No porque los dueños de “El Universal” despidieron ayer a Rayma, el país va a dejar de leerla, comentarla, celebrarla, describir su última viñeta con palabras, gestos, señas y contraseñas, y, sin que sea factible para gobiernos, autócratas y dictadores, quitárnosla como ese hábito que por años nos creamos de no pasar el día sin ella. Compañía grata, saludable, imperdible como que nos enseñaba que los días oscuros podían alumbrarse con esos rayos de humor que saltaban de sus manos y de su ingenio.
Y si nos arrimábamos al primer cuerpo –ahora seco y en trance de fracturarse- del periódico, era porque, además, de otras informaciones (Elides, Roberto, Olivares, Salmerón, Peñaloza, Méndez, Mayela, y tantos otros y otras), estaban siempre los trazos de Rayma que nos ayudaban a comprender y escanciar el día.

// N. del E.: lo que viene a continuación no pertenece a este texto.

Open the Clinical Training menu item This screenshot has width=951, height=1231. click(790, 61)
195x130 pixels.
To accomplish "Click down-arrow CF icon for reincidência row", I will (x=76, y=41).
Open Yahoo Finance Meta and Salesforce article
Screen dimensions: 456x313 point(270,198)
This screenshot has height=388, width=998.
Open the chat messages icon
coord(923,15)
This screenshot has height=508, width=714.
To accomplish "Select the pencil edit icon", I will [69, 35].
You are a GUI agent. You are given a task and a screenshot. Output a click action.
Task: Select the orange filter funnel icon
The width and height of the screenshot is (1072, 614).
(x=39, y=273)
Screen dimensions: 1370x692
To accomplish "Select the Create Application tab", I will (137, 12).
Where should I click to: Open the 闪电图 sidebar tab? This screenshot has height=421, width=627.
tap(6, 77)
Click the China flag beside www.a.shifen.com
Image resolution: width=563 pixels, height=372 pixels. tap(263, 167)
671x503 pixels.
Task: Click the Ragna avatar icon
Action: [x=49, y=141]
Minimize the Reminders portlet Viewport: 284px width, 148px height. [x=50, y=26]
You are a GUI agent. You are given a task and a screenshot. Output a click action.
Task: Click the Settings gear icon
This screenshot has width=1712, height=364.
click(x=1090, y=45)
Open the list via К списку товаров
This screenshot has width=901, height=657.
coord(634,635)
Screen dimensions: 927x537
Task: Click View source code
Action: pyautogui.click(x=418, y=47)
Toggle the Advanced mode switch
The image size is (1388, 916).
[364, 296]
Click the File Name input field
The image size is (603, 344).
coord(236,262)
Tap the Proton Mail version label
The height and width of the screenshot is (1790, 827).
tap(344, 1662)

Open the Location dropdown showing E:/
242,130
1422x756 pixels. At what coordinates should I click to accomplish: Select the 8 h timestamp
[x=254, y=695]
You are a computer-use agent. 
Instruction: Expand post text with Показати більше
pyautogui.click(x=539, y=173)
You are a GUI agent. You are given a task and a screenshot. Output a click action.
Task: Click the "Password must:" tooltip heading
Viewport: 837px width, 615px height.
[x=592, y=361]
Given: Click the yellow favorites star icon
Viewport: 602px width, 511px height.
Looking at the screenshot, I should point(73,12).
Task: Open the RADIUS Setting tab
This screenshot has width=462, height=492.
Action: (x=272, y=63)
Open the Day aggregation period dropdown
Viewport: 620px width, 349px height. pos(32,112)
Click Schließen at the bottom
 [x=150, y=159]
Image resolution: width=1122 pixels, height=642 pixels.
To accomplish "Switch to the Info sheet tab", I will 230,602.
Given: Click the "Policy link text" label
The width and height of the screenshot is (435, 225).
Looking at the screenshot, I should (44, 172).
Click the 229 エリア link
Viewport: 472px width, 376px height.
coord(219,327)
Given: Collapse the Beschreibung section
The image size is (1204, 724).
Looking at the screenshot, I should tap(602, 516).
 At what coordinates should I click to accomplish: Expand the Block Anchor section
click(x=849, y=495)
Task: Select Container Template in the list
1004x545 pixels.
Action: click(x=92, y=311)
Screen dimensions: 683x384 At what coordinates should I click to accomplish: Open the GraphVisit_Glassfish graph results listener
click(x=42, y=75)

Ahora “El Universal” y Rayma ya no están; obra -no por azar- de ágrafos, como son todos los dictadores y sus secuaces, construidos a mandarriazos para el elemental esfuerzo de emitir vocablos, porque, eso de leer y escribir, no entra en sus apuros.
Por eso, no hay dictadura sin censura. Aun más, los términos son equivalentes y ya sabemos que tras el acoso a la libertad de expresión, van siempre los que después emplazan los paredones.
En otras palabras: que lo de Rayma ayer ya lo hemos vivido en Venezuela, cuando los dictadores Gómez y Pérez Jiménez decretaron el fin de las caricaturas y los caricaturistas.
Pero al final, para terminar acribillados por ellos, porque cualquier cosa podrán hacer los Maduro, los Cabello, los Ramírez, los Abreu…menos borrar cómo fueron desenmascarados, denunciados, satirizados, y reducidos a la nada, cuando pasaron por las manos de Rayma Suprani.
Con el resabio apenas de mover el dedo para ordenar quitarle el lápiz o el mouse que es también su trabajo, pero sin apagarle la pasión con la cual trazó algunos de los mejores dibujos del periodismo venezolano.